We earlier explained why the individual mandate contained in Obamacare is unconstitutional because it exceeds Congress’s power under the Commerce Clause. We joined an amicus brief filed by the Cato Institute supporting Virginia’s challenge in a case pending in Richmond, which you can find here. The judge in the Virginia case also rejected the federal government’s motion to dismiss the lawsuit.  Three former U.S. attorneys general, William Barr, Ed Meese, and Dick Thornburgh, also filed a brief challenging Obamacare in that case.

Briefs in many constitutional challenges to Obamacare can be found at this website.

At the ACA Litigation Blog, Brad Joondeph summarizes the Florida judge’s ruling, noting:

After laying out the competing arguments as to whether [the individual mandate, contained in Section 1501(b) of Obamacare,] is within Congress’s commerce power, he states as follows: ‘At this stage in the litigation, this is not even a close call.’ Judge Vinson goes on to explain that the individual mandate is ‘simply without prior precedent’ (p.61), and that, unlike statutes upheld by the Supreme Court in prior Commerce Clause decisions cited by the federal government (such as Heart of Atlanta Motel and Wickard), this regulation ‘is not based on an activity that [people] make the choice to undertake’ (p.63).

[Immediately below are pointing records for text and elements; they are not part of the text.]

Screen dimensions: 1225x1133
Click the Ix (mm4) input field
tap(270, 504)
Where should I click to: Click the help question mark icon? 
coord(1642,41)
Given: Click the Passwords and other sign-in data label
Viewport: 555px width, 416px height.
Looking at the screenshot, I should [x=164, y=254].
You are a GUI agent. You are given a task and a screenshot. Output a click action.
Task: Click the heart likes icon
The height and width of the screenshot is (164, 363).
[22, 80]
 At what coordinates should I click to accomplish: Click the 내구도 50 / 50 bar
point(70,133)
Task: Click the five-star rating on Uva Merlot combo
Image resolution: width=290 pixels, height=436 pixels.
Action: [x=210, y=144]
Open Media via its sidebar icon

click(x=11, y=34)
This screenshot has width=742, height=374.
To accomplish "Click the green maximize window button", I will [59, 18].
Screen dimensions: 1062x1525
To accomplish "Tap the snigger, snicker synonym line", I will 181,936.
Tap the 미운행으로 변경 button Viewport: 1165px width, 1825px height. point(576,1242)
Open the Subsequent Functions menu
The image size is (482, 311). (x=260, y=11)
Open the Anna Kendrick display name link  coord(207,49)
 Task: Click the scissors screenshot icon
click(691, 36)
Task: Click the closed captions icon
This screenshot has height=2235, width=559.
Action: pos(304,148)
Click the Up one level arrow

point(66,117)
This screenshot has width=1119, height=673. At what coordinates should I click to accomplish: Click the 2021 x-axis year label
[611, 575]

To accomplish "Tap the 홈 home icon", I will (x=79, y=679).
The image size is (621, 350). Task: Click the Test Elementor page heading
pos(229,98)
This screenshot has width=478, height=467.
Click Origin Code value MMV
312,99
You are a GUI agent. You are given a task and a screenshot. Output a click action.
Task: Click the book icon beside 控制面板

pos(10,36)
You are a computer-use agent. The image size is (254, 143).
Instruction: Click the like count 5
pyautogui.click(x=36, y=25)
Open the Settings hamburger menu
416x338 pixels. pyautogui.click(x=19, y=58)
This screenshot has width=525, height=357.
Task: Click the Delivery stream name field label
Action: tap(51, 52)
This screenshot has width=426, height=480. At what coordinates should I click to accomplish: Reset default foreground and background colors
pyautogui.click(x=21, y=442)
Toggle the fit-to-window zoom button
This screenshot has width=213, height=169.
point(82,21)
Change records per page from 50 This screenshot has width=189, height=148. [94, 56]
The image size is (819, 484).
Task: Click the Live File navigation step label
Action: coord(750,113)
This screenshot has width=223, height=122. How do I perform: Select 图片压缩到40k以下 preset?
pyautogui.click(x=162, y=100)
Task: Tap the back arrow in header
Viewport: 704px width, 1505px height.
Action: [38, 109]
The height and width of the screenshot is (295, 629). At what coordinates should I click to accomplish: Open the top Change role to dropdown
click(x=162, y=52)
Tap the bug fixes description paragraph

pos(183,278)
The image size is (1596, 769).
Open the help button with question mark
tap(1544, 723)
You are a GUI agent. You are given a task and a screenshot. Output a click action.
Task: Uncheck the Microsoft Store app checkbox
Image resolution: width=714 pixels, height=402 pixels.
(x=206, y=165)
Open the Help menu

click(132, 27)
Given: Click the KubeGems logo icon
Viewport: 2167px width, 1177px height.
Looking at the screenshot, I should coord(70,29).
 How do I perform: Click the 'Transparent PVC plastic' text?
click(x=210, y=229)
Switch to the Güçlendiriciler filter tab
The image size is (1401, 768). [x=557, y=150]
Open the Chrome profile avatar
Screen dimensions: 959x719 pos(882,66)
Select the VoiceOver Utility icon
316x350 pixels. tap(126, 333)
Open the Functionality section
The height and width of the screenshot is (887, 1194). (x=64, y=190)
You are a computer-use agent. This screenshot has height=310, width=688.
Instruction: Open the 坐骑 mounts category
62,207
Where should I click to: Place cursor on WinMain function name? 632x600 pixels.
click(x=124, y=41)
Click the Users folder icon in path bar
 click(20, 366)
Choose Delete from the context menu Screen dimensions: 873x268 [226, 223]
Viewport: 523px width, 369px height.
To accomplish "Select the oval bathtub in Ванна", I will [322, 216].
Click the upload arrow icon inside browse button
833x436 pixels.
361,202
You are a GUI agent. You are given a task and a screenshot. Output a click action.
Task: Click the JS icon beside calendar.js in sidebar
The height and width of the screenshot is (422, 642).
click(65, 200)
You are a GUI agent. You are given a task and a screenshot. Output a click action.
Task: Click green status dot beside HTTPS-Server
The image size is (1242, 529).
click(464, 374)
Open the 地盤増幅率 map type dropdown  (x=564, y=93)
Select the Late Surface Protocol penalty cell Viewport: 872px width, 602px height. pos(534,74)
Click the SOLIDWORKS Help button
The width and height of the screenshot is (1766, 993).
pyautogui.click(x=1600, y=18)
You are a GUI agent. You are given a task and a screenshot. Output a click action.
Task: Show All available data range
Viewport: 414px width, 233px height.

In other words, Judge Vinson sees this as a regulation of inactivity, and thus one that is qualitatively different from prior uses of the commerce power (as augmented by the Necessary and Proper Clause). Moreover, he finds it highly salient that those regulated by 1501 (that is, all legal residents) have not taken some sort of voluntary action (such as entering the motel business, or growing wheat, for example) before being subjected to the provision’s requirement. Seeing the minimum coverage requirement in these terms, I think, is probably going about 75 percent of the way towards finding it unconstitutional. Mind you, Judge Vinson concludes by stating that he is holding only that the states have ‘stated a plausible claim.’ (p. 64). But the reasoning behind his conclusion–not to mention the modifier ‘most definitely’ that precedes it–gives one the sense that, following the coming motions for summary judgment, the odds are in favor of the court declaring the minimum coverage provision unconstitutional.